## ACTIVITY
The required output is the line containing "Start Task for" followed by each line through the end of the data below, repeated exactly and with nothing added.

= Beginning of Section =

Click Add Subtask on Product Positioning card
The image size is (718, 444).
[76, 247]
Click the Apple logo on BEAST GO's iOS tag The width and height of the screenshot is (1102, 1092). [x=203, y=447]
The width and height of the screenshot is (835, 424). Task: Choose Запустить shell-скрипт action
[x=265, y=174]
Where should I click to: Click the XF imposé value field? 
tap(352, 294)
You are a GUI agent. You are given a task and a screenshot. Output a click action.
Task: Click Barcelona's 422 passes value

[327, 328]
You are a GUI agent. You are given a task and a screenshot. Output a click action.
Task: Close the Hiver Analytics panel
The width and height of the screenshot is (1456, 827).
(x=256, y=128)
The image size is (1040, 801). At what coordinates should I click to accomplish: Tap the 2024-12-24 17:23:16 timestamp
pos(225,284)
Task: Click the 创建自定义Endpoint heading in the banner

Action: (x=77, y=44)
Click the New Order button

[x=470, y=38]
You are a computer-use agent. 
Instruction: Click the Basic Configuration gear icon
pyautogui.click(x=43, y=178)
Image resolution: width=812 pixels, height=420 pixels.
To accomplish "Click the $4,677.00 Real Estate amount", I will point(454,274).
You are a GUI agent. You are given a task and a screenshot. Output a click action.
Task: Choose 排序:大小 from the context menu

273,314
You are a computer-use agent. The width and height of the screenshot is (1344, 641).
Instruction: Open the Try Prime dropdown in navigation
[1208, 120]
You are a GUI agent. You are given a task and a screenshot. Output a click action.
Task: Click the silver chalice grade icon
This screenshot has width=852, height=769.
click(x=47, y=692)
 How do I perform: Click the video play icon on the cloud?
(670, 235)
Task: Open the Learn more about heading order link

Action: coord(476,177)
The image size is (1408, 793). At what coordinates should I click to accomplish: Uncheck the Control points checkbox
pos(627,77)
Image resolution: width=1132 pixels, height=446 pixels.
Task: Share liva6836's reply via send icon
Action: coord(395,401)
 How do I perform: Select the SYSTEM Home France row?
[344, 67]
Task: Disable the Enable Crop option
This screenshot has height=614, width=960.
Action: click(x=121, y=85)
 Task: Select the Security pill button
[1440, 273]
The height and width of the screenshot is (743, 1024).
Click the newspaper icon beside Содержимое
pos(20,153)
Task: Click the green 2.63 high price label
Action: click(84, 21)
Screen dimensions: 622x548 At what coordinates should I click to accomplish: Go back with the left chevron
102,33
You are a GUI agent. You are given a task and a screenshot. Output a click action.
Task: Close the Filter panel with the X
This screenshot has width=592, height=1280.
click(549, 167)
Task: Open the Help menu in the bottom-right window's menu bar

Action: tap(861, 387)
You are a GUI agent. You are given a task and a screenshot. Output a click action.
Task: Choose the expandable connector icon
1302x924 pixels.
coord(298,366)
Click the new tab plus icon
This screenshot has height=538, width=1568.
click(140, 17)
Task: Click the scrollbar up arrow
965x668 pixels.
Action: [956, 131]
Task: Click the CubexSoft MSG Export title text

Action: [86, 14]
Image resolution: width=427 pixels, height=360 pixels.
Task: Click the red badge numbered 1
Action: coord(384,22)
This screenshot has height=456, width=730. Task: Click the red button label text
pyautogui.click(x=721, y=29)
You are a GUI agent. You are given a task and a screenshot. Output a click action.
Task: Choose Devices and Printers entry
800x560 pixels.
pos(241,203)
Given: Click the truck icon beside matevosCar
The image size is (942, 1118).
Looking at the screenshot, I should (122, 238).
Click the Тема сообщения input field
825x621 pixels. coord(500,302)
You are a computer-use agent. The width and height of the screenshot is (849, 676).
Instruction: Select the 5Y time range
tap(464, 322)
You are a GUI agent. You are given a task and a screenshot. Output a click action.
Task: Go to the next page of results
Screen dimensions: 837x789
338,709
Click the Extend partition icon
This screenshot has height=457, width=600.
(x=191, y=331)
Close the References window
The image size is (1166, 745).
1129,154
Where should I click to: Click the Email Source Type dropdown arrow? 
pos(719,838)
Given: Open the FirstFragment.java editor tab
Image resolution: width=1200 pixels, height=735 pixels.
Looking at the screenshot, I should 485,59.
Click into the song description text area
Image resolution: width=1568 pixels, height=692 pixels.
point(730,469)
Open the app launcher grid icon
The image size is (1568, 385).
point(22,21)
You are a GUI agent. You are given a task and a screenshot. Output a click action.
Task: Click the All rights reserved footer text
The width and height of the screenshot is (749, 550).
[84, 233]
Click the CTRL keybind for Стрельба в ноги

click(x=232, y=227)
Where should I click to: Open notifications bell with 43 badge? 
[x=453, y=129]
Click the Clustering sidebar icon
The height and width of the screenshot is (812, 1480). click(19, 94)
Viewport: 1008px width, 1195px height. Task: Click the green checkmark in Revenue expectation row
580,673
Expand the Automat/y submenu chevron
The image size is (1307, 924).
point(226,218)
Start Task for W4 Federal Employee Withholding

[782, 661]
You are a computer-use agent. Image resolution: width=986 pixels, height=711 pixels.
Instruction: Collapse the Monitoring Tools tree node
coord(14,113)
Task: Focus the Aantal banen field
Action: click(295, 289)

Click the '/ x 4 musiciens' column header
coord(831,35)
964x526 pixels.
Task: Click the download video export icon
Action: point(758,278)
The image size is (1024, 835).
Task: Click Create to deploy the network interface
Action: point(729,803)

= End of Section =

## RESULT OF THIS EXERCISE
Start Task for W4 Federal Employee Withholding

[782, 661]
You are a computer-use agent. Image resolution: width=986 pixels, height=711 pixels.
Instruction: Collapse the Monitoring Tools tree node
coord(14,113)
Task: Focus the Aantal banen field
Action: click(295, 289)

Click the '/ x 4 musiciens' column header
coord(831,35)
964x526 pixels.
Task: Click the download video export icon
Action: point(758,278)
The image size is (1024, 835).
Task: Click Create to deploy the network interface
Action: point(729,803)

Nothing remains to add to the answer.